* PAGE *

==*==

Interview: Kyle Bobby Dunn


How long have you been working on the new record?

Not very long. The recording process started last spring/summer. There are some themes on it that are re-workings of things that I was doing years and years ago – perhaps when I was 13 or 14.

Is there any reason as to why the re-workings are only surfacing now?

They were originally for really bad films that I was putting together when I was young, but when I started working on new material last summer they just floated up and I grabbed what I could. They just seemed to stick with what I was working on.

How does the composition process work? Is it easy for you to gauge how the end results will sound based on your initial workings with the material?

I tried to do what feels right, and follow where I feel the instruments can take me. Everything on the new record is pretty simple, as you’re just hearing straight guitar and organ. There’s no pre-meditation – it’s just a symbiotic relationship between the instrument and me. It can go up or down. There are some great days and some really awful days.

It seems as though the instrument processing is quite minimal on this new record. Was that a conscious move?

I think so, yeah. I really wanted to just pour a lot more of myself into it.  Before I was working with restrictions in terms of space and recording methods, and working with others tends to stifle things too. I wanted it to have more of a personal note, and as a result, I think some of the works do have this quietness or sparseness. It was all home recording, and every track was recorded in the same spot in my living quarters.

Is there a particular time or place that works best for you when writing your music?

Well as I said, the new record was all recorded in one small area. I think it just came out of my time spent at home over the course of several months, dwelling on memories and ideas.

What about listening? Is there a method or environment that works best?

I try lots of different atmospheres and places. Over several weeks, or months, or a couple of years in the case of A Young Person’s Guide…, I’ll just wander around with a song and see how it feels in certain places. Now I live in New York City and it’s really weird to listen to something quiet. I tend to go to weird spots to listen to it, to get a better sense of where I was going with something. But for this record, the best place for me to go to re-cap and re-listen is on this really weird street on which I live.

Have there been tracks that have only clicked into place for you once you’ve heard them in a certain environment?

Absolutely. But that’s just me.

Do you intend to take this album live?

Yeah. I actually played in a church space close to where I live last week, and played one of the pieces on there. It was just fantastic – I don’t think I’ve played such a nice, vast space before that is so complimentary to my sound. Playing in there made me wish that I’d recorded the pieces in there – it’d just give them more life and energy.

So is that something you’ll look in the future?

==*==

Word and element pointing entries:

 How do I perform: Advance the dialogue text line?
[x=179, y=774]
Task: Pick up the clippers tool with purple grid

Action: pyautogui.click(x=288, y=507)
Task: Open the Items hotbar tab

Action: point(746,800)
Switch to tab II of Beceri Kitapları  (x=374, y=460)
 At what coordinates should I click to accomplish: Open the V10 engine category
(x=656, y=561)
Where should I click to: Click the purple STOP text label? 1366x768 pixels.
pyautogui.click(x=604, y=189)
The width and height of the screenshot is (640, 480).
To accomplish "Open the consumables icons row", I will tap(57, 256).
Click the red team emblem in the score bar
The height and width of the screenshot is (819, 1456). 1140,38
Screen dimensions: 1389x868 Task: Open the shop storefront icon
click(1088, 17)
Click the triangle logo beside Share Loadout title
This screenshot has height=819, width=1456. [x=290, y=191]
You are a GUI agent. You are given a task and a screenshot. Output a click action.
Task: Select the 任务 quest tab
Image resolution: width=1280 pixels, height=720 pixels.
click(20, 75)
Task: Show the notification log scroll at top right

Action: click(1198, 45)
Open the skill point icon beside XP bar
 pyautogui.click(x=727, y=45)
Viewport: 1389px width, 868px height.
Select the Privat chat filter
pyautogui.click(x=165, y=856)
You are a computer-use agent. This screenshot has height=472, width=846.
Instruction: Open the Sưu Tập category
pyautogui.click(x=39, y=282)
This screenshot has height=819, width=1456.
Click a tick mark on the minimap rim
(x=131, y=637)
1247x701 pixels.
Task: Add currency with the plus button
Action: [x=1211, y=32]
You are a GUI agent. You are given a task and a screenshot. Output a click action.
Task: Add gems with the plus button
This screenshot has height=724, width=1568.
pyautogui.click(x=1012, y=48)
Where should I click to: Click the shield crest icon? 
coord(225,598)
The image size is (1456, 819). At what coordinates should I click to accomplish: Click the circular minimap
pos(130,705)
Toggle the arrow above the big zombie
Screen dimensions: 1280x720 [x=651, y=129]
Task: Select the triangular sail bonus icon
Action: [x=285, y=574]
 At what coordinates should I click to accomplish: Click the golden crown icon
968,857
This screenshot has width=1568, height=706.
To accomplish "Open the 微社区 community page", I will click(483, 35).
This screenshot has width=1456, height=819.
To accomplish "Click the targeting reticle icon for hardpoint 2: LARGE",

==*==

* GOAL *
Continue the interview with Kyle Bobby Dunn from its last line.

* REPLY TO THE EXERCISE *
I’d love to. It’s been my dream. I’ve been listening to church music, choral music and classical music recorded in churches to try and figure out a way to record and engineer one of my records in a nice church space.

Have church and choral music been major influences on your reverb-heavy sound?

Yeah. I think it comes out quite fully on Ways of Meaning. I started really getting into it when I was 13/14. I went to a Catholic school when I was really young, and a lot of time was spent in church – some of that church music still haunts me in very mixed ways.

And you started writing music in school, is that right?

In Junior High School I started writing music on a home piano I had, but it wasn’t until High School that I actually began recording it and taking it more seriously.

And how did it sound in comparison to your music now?

Different, hopefully. But I’ve been thinking about it and I don’t think I’ve changed that much since then, which is kind of sad and strange at the same time. I’d like to think that I’ve advanced more in terms of sound – I’ve been thinking about sound and space more, and I think that the two are so important with my music. I’m constantly trying to integrate the two to work together. Space has especially become more of a factor. I’ve tried to pay closer attention to it.

How has this greater interaction with space materialized on the new record?

It’s weird, because I’ve got the confines of a relatively small space when I’m recording, and through the computer and technology I’m trying to make a space that’s there, but still interesting to listen to. But I’m leaning towards acoustic space and I want to start recording in more open large spaces.

Do you currently have the technically expertise to decipher how that would work best for your music?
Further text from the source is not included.